On the anniversary of Abraham Lincoln’s birthday, try the cake Lincoln called “the best in Kentucky.”
Originally published in The Saturday Evening Post, February 16, 1957.
Every year when the 12th of February comes around, Dr. R. Gerald McMurtry, of Fort Wayne, Indiana, gets a special birthday cake which his wife, Florence, knows exactly how to bake for him. It’s rather rich cake, containing whites of six eggs and a cup of chopped blanched almonds, with half a cup of candied pineapple and fine-chopped cherries poured into the icing. This isn’t for Doctor McMurtry’s birthday, however. It’s for Abraham Lincoln’s. The recipe was handed down in the family of Mary Todd Lincoln. Mrs. McMurtry learned it from her husband, a cheery, mild-mannered man with a Kentucky drawl who, as it happens, is one of the world’s leading professional Lincoln scholars.

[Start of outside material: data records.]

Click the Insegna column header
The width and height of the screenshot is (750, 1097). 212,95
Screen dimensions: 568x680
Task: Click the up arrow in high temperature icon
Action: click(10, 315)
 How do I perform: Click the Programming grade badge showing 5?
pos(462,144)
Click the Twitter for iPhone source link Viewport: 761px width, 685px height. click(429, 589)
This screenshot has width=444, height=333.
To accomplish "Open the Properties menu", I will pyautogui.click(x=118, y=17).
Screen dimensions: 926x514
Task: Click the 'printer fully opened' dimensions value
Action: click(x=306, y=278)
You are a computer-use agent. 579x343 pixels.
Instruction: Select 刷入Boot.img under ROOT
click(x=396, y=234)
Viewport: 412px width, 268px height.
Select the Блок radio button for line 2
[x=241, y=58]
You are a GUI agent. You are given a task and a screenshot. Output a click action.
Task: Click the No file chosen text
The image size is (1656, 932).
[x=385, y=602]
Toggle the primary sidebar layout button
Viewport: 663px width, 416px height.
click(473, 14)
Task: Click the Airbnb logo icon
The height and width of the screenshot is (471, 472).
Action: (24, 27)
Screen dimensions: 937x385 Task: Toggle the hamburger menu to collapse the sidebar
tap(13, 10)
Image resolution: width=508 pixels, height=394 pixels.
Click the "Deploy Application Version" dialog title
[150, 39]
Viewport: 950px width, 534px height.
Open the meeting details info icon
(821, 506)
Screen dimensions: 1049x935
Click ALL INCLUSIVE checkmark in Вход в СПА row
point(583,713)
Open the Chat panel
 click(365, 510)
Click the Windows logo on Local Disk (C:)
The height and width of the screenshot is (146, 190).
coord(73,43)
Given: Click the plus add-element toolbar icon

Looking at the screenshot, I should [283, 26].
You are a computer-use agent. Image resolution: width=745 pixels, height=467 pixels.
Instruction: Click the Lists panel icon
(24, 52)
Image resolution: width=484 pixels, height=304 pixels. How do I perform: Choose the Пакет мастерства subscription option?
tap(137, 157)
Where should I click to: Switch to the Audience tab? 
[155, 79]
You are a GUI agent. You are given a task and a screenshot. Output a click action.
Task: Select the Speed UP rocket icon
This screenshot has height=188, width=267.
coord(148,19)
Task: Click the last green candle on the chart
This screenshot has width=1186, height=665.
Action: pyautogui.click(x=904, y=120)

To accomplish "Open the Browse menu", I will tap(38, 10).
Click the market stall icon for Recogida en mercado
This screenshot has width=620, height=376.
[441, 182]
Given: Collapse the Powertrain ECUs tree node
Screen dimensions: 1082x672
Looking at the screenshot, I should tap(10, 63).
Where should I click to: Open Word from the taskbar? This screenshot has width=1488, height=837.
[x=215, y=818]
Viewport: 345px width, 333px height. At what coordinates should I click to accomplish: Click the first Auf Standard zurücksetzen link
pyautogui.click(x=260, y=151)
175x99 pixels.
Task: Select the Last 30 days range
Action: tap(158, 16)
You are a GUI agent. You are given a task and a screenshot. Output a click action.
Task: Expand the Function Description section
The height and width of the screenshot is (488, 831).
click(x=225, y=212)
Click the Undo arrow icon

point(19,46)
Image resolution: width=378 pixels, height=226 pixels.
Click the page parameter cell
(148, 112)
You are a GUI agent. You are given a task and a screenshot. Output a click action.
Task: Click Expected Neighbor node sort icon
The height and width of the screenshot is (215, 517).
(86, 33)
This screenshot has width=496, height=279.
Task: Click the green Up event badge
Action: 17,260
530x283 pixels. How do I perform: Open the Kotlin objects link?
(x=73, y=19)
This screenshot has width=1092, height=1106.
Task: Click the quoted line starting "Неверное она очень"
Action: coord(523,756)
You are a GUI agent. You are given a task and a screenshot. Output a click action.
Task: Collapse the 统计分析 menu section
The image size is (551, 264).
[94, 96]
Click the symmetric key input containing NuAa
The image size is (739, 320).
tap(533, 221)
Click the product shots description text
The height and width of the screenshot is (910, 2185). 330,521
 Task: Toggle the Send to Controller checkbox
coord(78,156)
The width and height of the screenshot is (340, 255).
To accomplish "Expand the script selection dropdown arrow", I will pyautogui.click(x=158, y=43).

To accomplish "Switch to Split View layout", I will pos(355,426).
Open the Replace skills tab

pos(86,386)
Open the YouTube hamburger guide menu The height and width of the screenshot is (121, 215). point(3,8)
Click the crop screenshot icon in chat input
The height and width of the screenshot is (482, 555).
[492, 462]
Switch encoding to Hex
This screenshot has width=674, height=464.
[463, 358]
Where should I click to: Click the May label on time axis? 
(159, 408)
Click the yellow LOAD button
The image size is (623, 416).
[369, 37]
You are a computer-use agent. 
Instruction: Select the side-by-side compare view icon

“Lincoln had a great sweet tooth,” says McMurtry, who has honorary doctoral degrees from Centre College and Iowa Wesleyan. “For instance, in 1841 he wrote a letter to Mary Speed, of Louisville, Kentucky, telling how he remembered ‘delicious dishes of peaches and cream’ he used to get at her house. Otherwise, Lincoln was a spare eater.”
Mary Todd Lincoln’s Recipe (with Mrs. McMurtry’s baking hints in parentheses)
Mary Todd made this cake for Lincoln before their marriage, and he declared it “the best in Kentucky.”
- 1 cup butter
- 2 cups sugar
- 1 cup milk
- 3 cups flour (cake or pastry)
- 2 tsps. baking powder (double-acting)
- 1 tsp. vanilla
- 1 cup chopped blanched almonds
- 1/4 tsp. salt
- 6 egg whites
Cream butter and sugar lightly. Sift flour and baking powder together and add alternately with milk (to the first mixture). Add well-floured nuts, then vanilla. Fold in stiffly beaten whites of egg, to which salt has been added. Bake in three layers (9″ or 8″ pans) in moderate (350° F) oven. Ice with boiled icing, to which add 1/2 cup candied pineapple and cherries, chopped fine.